---------- Text extract

If the Property was a community property asset not properly disclosed on Debtor's bankruptcy petition and schedules, then the case of Sanwa Bank California v. Chang, would appear to apply, and in that case, the California Court of Appeal held that an asset owned as community property before the debtor husband's bankruptcy case, which was fraudulently transferred to the wife, and not administered in his bankruptcy case, was prepetition community property and was not protected by the discharge injunction of 11 U.S.C. § 524(a)(3) from postbankruptcy recovery by the creditor. Sanwa Bank California v. Chang , 87 Cal.App.4th at 1318, 105 Cal.Rptr.2d at 332-333. The court in Sanwa Bank California v. Chang affirmed the trial court's judgment holding the wife liable for the fraudulent conveyance and rejecting her defense that pursuant to 11 U.S.C. § 524(a)(3), her husband's bankruptcy discharge also served to discharge her from liability under state law grounds for fraudulent conveyance, stating that "[t]he injunction created by [her husband's] discharge does not protect the residence from the present fraudulent conveyance action because it was pre-bankruptcy property, not after-acquired property, and it was never made part of the bankruptcy estate." Id. at 1315-1316, 1319, 105 Cal.Rptr.2d 330.
The circumstances in this case indicate that the discharge injunction of 11 U.S.C. § 524(a)(3) does not apply to the Property because, assuming arguendo that the Property was community property of Debtor and Brown, the Property was and is a prepetition community property asset subject to Creditors' prepetition community claim which was determined to be nondischargeable in Brown's Chapter 7 bankruptcy case. As noted above, the statutory language of 11 U.S.C. § 524(a)(3) does not refer to prepetition community property, providing in pertinent part: "(a) A discharge in a case under this title ... (3) operates as an injunction against the commencement or continuation of an action, the employment of process, or an act, to collect or recover from, or offset against, property of the debtor of the kind specified in section 541(a)(2) of this title that is acquired after the commencement of the case [i.e., postpetition community property], on account of any allowable community claim ...." 11 U.S.C. § 524(a)(3) (emphasis added); see also, 4 Levin and Sommer, Collier on Bankruptcy, ¶ 524.02[3][a] (online edition, 2020)(describing 11 U.S.C. § 524(a)(3) as "[t]he special community property provision to protect after-acquired property of the discharged spouse from the other spouse's creditors"). There is nothing in the statutory language of 11 U.S.C. § 524(a)(3) to support Debtor's claim that it protects her interest in prepetition community property, such as the Property acquired in 1997 before her bankruptcy case in 2010.

--------------------

→ The request: Condense the excerpt on the bankruptcy discharge injunction into two sentences.

---------- Material shown

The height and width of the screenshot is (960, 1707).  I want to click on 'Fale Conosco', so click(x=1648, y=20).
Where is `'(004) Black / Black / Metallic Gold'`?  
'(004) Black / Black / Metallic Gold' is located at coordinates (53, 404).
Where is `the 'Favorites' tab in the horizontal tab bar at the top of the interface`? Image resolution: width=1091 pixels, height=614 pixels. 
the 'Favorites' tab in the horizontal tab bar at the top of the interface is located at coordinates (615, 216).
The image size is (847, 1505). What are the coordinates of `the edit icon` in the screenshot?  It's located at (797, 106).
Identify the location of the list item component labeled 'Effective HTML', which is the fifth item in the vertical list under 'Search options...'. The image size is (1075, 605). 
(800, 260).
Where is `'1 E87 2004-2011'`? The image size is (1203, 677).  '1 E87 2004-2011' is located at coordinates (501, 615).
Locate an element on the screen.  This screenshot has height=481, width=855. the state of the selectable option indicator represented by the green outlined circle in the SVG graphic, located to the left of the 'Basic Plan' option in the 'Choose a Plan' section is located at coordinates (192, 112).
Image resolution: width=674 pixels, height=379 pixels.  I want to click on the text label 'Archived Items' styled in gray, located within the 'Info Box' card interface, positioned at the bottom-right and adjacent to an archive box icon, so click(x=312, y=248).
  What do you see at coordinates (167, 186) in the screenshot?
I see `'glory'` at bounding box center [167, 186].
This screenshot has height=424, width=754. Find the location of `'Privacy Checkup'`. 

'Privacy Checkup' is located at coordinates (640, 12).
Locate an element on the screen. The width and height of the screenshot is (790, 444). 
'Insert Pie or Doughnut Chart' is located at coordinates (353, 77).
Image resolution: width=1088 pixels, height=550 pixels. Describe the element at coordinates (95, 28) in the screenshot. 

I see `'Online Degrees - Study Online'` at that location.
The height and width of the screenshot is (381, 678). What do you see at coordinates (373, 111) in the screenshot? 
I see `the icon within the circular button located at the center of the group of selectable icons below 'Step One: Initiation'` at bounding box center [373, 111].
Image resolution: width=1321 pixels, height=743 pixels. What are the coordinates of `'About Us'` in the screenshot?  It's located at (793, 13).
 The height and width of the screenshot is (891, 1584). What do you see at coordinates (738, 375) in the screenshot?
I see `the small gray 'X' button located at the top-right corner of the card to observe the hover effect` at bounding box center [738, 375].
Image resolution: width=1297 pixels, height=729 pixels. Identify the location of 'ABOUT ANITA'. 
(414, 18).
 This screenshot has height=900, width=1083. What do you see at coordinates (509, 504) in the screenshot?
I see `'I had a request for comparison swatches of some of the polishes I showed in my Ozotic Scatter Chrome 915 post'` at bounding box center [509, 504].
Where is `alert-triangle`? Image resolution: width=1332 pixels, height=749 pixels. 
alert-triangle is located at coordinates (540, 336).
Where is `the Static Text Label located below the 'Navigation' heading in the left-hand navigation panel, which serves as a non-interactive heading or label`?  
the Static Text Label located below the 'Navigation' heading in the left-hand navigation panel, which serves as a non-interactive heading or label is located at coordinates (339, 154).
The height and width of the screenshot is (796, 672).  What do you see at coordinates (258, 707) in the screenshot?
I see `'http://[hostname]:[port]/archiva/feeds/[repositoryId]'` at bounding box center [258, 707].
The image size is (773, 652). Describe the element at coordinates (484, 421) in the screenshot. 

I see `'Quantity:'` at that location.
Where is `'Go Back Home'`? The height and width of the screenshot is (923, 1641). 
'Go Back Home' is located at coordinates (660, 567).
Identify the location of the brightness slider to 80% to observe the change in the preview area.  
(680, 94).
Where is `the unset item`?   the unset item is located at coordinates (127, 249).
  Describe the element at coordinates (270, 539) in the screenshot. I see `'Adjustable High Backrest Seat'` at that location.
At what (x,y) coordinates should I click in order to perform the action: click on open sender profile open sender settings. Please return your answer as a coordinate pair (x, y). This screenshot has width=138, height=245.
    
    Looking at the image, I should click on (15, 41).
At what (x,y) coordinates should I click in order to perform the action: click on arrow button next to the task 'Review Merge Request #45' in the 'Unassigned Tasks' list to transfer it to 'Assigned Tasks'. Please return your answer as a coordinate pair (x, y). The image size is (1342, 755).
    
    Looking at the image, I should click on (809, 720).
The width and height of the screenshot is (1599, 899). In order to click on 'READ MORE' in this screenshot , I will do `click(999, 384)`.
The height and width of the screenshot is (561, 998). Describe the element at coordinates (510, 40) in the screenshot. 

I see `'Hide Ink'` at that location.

--------------------

→ Solution for this exercise: In Sanwa Bank California v. Chang, the California Court of Appeal held that community property fraudulently transferred to the debtor's wife and never administered in his bankruptcy case was prepetition property, unprotected by the discharge injunction of 11 U.S.C. § 524(a)(3). Here, even assuming the Property was community property of Debtor and Brown, that injunction does not apply to it, because the statute covers only community property acquired after the case begins, while the Property was acquired in 1997, before Debtor's 2010 bankruptcy, and is subject to Creditors' claim found nondischargeable in Brown's Chapter 7 case.